The problem, as I see it, is figuring out the right way to introduce advertising into what is essentially a bunch of conversations. The current approach is tantamount to stepping up to a couple of people talking and saying, “Your teeth will be whiter if you brush with Pepsodent”. It’s moronic. How can something like that be an effective approach?
(And it doesn’t get much more effective if you have a video of someone singing “You’ll wonder where the yellow went/When you brush your teeth with Pepsodent”. It’s the jarring disconnect between the conversation and the ad that causes trouble.)
A better approach: wear a t-shirt with the ad as you talk to your social mates. They’ll ask about it: “What makes you so hot for Pepsodent.” And then you tell them, “It makes my teeth whiter.”
A lot of vendors are going after this sort of thing (FULL DISCLOSURE: our portfolio company Adaptly is one of them), but no one’s figured out yet how to work an ad into a conversation in just that natural a manner. Big unsolved problem.
Your thoughts?
Hi Dan,
Long time no see. RE: advertising, a significant problem is that advertisers are looking at unit sales (eg. tubes of Pepsodent) without taking into account that their particular unit is actually a subset of a larger activity (getting up in the morning). With very few exceptions, it’s hard to find 100% unitary experiences (eg. the product or service on offer doesn’t interact with any other product or service to enable something bigger). The travel industry had a terrible time decomposing a trip from an advertising POV. The airline wanted to ensure that its piece was the most important…..and when I’m 30,000ft above ground in an overcrowded metal cylinder with a lot of explosive jet fuel strapped to it I suppose it is. But the moment I leave the airport, the cab ride and then hotel become far more important than the airline, even as they are all part of the same process for moving my physical body from point A to Z. Finally, aggregators like an Expedia took a lot of friction out of putting those objects into a bundle called “Dan’s Trip to San Francisco”.
I don’t see a dramatically different world in the social sphere.
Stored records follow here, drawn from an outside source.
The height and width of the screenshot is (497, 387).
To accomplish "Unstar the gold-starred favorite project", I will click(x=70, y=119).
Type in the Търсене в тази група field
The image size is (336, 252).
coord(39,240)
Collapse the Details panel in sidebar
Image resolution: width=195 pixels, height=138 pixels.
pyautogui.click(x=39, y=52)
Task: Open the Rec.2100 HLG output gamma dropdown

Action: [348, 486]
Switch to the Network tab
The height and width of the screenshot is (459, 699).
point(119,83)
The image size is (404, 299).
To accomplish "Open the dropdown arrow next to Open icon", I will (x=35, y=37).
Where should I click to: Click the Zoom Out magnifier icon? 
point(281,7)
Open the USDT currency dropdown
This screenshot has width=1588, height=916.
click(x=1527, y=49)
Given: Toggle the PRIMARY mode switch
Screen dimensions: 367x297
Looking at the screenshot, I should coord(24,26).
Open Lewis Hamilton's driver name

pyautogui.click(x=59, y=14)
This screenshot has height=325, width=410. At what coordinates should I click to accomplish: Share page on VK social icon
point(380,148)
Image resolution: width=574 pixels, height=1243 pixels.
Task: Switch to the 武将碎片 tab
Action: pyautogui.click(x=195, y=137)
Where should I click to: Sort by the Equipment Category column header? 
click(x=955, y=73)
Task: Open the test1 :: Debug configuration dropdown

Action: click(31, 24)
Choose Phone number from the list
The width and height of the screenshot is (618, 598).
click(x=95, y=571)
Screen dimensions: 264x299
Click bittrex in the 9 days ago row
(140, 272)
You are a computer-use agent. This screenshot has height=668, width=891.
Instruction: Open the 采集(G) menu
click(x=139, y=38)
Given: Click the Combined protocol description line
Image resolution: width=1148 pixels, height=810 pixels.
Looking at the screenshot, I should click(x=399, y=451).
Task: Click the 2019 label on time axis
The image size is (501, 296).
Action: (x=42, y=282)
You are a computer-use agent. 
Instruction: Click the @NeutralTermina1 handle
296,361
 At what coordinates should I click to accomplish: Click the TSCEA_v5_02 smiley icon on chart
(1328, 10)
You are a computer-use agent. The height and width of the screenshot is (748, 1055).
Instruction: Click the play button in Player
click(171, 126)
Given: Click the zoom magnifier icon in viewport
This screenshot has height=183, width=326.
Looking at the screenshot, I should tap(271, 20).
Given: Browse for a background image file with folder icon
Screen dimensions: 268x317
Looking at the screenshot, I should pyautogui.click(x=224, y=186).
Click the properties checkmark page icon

Whoever can take a lot of friction out of putting value objects (toothpaste/brush, clean laundry, breakfast/coffee etc) into a bundle and then provide it as currency to a conversation (eg. your guy with the tee shirt also has a card he hands out saying, “pick up a sample if you like”), that’s a few clicks closer to making advertising work in a social setting IMHO.
Still, you don’t want to cross over from being helpful in a conversation to being the Herbalife party destroyer sporting a “Ask Me How I Lost Weight” button.